**GOAL OF THE EXERCISE:** Reproduce the rows below verbatim, starting at the line containing "You are a computer-use" and ending at the line containing "tap(319, 128)". Include both of those lines.

[Dataset items]
--------------------------------

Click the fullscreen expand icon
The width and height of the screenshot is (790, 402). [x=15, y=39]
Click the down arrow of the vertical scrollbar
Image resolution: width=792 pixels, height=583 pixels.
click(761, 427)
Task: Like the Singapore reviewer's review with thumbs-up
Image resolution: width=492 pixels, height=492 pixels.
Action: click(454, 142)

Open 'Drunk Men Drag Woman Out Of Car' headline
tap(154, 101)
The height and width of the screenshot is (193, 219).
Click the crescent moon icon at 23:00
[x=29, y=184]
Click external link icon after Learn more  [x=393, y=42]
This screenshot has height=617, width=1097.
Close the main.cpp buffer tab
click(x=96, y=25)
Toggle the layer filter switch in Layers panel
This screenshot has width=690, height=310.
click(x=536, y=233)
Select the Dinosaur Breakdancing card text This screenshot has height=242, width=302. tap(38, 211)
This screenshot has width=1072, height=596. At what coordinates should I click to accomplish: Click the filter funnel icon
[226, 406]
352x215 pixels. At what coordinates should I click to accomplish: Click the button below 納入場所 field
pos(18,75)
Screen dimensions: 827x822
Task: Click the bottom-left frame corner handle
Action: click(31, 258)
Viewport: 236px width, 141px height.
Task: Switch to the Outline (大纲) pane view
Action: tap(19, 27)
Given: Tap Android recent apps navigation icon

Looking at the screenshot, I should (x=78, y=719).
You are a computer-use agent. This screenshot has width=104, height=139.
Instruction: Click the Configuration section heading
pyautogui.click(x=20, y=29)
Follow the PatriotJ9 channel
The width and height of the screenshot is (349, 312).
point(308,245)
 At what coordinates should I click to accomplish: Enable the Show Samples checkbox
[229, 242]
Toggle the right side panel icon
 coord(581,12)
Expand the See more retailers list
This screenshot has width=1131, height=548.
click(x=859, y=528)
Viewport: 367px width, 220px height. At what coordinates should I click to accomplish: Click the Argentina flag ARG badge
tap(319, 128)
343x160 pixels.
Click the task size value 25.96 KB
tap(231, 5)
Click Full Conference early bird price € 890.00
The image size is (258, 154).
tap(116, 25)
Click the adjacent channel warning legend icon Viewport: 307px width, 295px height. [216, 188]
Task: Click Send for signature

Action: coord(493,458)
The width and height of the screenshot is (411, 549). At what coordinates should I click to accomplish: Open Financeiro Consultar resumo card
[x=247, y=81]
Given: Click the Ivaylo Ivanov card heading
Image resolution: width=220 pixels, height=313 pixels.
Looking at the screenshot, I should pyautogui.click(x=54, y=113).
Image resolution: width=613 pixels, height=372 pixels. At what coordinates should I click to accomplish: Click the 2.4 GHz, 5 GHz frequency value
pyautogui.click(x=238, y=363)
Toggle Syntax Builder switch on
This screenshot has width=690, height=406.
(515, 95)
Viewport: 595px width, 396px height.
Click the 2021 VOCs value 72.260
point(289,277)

--------------------------------

**EXERCISE RESULT:**
You are a computer-use agent. This screenshot has width=104, height=139.
Instruction: Click the Configuration section heading
pyautogui.click(x=20, y=29)
Follow the PatriotJ9 channel
The width and height of the screenshot is (349, 312).
point(308,245)
 At what coordinates should I click to accomplish: Enable the Show Samples checkbox
[229, 242]
Toggle the right side panel icon
 coord(581,12)
Expand the See more retailers list
This screenshot has width=1131, height=548.
click(x=859, y=528)
Viewport: 367px width, 220px height. At what coordinates should I click to accomplish: Click the Argentina flag ARG badge
tap(319, 128)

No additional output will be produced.